● Mozilla began collecting Chinese phonetic data in mainland China, further enriching its public voice data set
● Voice files in 27 different languages have been collected and will be expanded to support 72 languages
● Common Voice is the largest open source voice transcript dataset ever, and its newly released database includes voice files recorded in 18 languages from more than 42,000 contributors for a total length of 1,400 hours.
The voice interface is the general trend of the Internet in the future. Car voice assistants, smart watches, smart light bulbs, etc... The equipment with built-in voice recognition technology is growing day by day. However, innovations in related technologies still face significant obstacles: innovative companies, researchers, or developers who are interested in creating voice-assisted solutions need to obtain a large amount of voice data transcribed into text to train machine learning algorithms. However, the amount of voice data and the number of supported languages in the existing public voice data sets are extremely limited, and the private voice data is not only in the hands of a few companies, but also has a high cost.
Therefore, Mozilla has been in operation since June 2017.Common VoiceThe plan is to establish a global open source voice database to cope with the development needs of voice interfaces and to break through the current market limitations. Mozilla believes that such interfaces should not be held in the hands of a handful of vendors with voice service technology, and hopefully allow users to absorb and understand information in their own language and familiar tone.
27 voice data including Chinese (Mandarin) have been collected
Common Voice began collecting multilingual voice data in June 2018. Since then, the project has grown and become more global and inclusive. Over the past 10 months, a large number of blood contributors have responded enthusiastically, launching a voice file collection program in 27 languages on the Common Voice website, and recording programs in up to 72 languages are underway.
The latest language to join is Chinese (Mandarin). Now, netizens all over the world can goHttps://voice.mozilla.org/zh-CNWebsite "donate sounds" or verify other people's recordings.
Voice contributors can choose to keep a record of their projects to keep track of their own recordings. In addition, demographic information can be optionally provided to assist Mozilla in improving the voice data used to train the speech recognition engine.
For other language data collected by Common Voice, Mozilla's goal for Chinese (Mandarin) is to accumulate approximately 10,000 hours of verified audio, as 10,000 hours of audio is sufficient to train a complete speech recognition system so that everyone can Together to promote the progress of speech recognition technology. Whether on the way to work, on the bus, during lunch breaks, at home, or when gathering with friends and family, you can passVoice.mozilla.orgWebsite oriOS app,if there isMobile phoneOr a computer, you can donate sounds or verify other people's audio.

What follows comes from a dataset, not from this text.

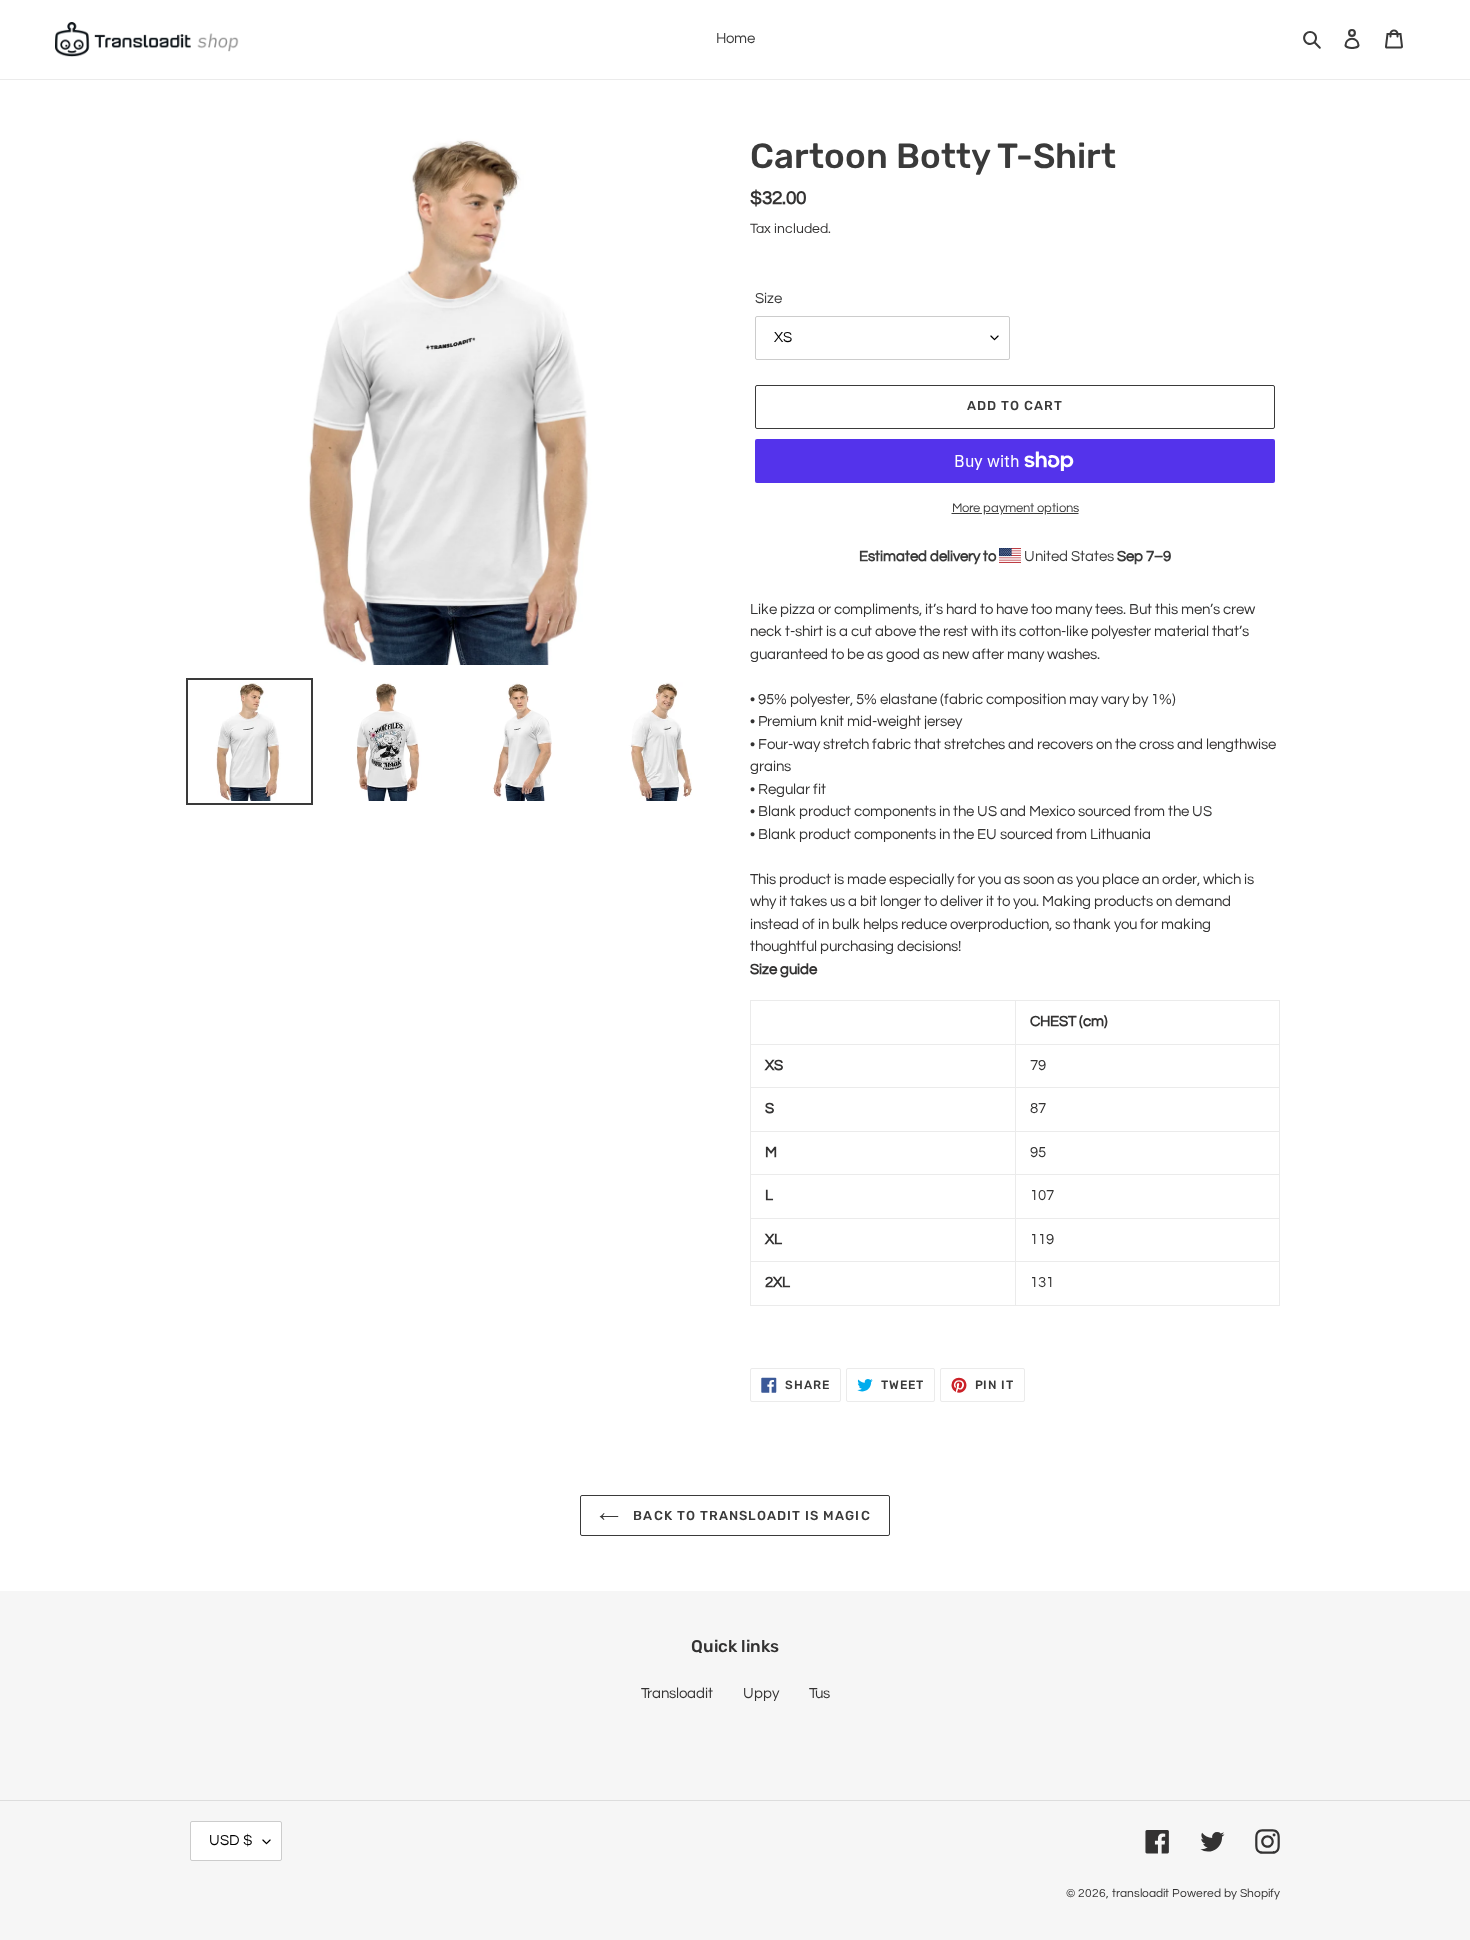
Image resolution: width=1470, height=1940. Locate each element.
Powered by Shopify (1226, 1893)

George Roter, director of the Mozilla Open Source Innovation Program, said: "Even if a person only records or listens to a few seconds of audio, if the number of contributors is hundreds of thousands, the amount of data added will be amazing! When more people are willing to The value of this voice data set can be increased even faster."
Publish multilingual speech data sets
Mozilla will not forget the original intention and continue to enrich the content of the voice dataset, making it a public resource available to everyone. The first multi-language voice dataset was released in February this year, covering a wide range of audio recordings in 18 languages, including: English, French, German and Chinese (Taiwan) and other widely spoken languages, as well as Welsh and A relatively unpopular language such as Kabir. Common Voice has collected more than 42,000 people's recordings to date, with a total length of about 1,400 hours, and the amount of voice data continues to grow.
After the release of this data set, Common Voice has surpassed other voice data sets of the same type, and has opened tens of thousands of recording files and corresponding texts to the public.CC0Authorization). Anyone can goCommon Voice websiteDownload the complete voice data set.
George Roter further stated: “Mozilla is committed to promoting the development of a more diverse and innovative voice technology ecosystem. We not only hope to launch our own voice technology products, but also we are committed to supporting the development of researchers and small businesses. In the process of public multi-language voice datasets, we are honored to be helped by more and more people, and we are very grateful to the volunteers for their enthusiasm, so that we can successfully support Chinese Mandarin."